Work instructions
Update the data from the first line through the line containing "[x=625, y=71]" by changing "computer-use agent" to "desktop automation agent", and leave everything else as it is.

Provided information

══════

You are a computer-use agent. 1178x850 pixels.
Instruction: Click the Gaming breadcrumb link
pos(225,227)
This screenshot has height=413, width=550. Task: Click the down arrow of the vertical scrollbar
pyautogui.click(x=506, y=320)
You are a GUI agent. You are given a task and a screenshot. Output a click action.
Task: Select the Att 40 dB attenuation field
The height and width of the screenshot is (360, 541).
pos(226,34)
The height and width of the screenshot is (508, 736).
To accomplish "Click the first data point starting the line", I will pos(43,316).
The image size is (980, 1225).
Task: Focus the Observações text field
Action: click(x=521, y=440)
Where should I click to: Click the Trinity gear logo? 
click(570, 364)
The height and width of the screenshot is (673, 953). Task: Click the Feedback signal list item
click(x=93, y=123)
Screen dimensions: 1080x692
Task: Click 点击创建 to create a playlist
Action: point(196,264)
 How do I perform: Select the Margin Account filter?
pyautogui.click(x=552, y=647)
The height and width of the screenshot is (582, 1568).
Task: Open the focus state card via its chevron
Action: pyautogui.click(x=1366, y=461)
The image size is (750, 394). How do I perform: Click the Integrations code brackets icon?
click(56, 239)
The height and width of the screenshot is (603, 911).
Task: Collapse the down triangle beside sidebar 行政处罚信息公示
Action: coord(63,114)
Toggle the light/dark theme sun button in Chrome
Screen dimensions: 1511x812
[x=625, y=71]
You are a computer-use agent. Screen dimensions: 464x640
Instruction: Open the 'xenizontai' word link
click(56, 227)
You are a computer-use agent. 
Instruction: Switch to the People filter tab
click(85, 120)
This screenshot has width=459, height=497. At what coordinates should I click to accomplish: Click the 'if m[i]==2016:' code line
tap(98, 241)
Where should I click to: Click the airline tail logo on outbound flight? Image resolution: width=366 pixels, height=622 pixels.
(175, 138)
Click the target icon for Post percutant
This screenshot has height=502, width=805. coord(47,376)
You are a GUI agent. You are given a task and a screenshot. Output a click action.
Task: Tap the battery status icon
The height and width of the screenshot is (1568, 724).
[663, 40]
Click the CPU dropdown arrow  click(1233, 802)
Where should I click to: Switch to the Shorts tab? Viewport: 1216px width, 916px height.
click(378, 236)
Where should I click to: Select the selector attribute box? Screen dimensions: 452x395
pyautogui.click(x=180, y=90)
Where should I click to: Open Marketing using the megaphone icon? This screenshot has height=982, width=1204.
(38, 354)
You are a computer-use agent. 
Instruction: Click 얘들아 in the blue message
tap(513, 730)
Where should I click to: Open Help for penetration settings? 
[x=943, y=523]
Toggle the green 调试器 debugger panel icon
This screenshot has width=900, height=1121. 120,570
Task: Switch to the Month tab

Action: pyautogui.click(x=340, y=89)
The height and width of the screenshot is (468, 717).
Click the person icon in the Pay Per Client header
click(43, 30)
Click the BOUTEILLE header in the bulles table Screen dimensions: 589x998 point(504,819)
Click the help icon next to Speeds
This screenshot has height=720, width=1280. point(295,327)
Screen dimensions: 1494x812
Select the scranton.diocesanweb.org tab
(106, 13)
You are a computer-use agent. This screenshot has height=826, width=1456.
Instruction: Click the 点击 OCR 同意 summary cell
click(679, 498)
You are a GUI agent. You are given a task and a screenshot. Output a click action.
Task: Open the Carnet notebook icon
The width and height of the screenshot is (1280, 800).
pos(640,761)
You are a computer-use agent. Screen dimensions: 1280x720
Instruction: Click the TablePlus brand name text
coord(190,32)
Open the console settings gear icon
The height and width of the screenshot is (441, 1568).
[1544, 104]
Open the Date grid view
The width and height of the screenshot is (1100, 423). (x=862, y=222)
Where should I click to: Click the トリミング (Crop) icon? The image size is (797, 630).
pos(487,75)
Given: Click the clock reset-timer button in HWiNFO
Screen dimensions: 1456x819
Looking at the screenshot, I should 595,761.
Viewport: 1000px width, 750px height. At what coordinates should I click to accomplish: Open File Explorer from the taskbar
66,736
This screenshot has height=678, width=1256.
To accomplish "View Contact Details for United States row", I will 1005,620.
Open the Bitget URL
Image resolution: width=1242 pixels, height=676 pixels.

══════

The answer
You are a desktop automation agent. 1178x850 pixels.
Instruction: Click the Gaming breadcrumb link
pos(225,227)
This screenshot has height=413, width=550. Task: Click the down arrow of the vertical scrollbar
pyautogui.click(x=506, y=320)
You are a GUI agent. You are given a task and a screenshot. Output a click action.
Task: Select the Att 40 dB attenuation field
The height and width of the screenshot is (360, 541).
pos(226,34)
The height and width of the screenshot is (508, 736).
To accomplish "Click the first data point starting the line", I will pos(43,316).
The image size is (980, 1225).
Task: Focus the Observações text field
Action: click(x=521, y=440)
Where should I click to: Click the Trinity gear logo? 
click(570, 364)
The height and width of the screenshot is (673, 953). Task: Click the Feedback signal list item
click(x=93, y=123)
Screen dimensions: 1080x692
Task: Click 点击创建 to create a playlist
Action: point(196,264)
 How do I perform: Select the Margin Account filter?
pyautogui.click(x=552, y=647)
The height and width of the screenshot is (582, 1568).
Task: Open the focus state card via its chevron
Action: pyautogui.click(x=1366, y=461)
The image size is (750, 394). How do I perform: Click the Integrations code brackets icon?
click(56, 239)
The height and width of the screenshot is (603, 911).
Task: Collapse the down triangle beside sidebar 行政处罚信息公示
Action: coord(63,114)
Toggle the light/dark theme sun button in Chrome
Screen dimensions: 1511x812
[x=625, y=71]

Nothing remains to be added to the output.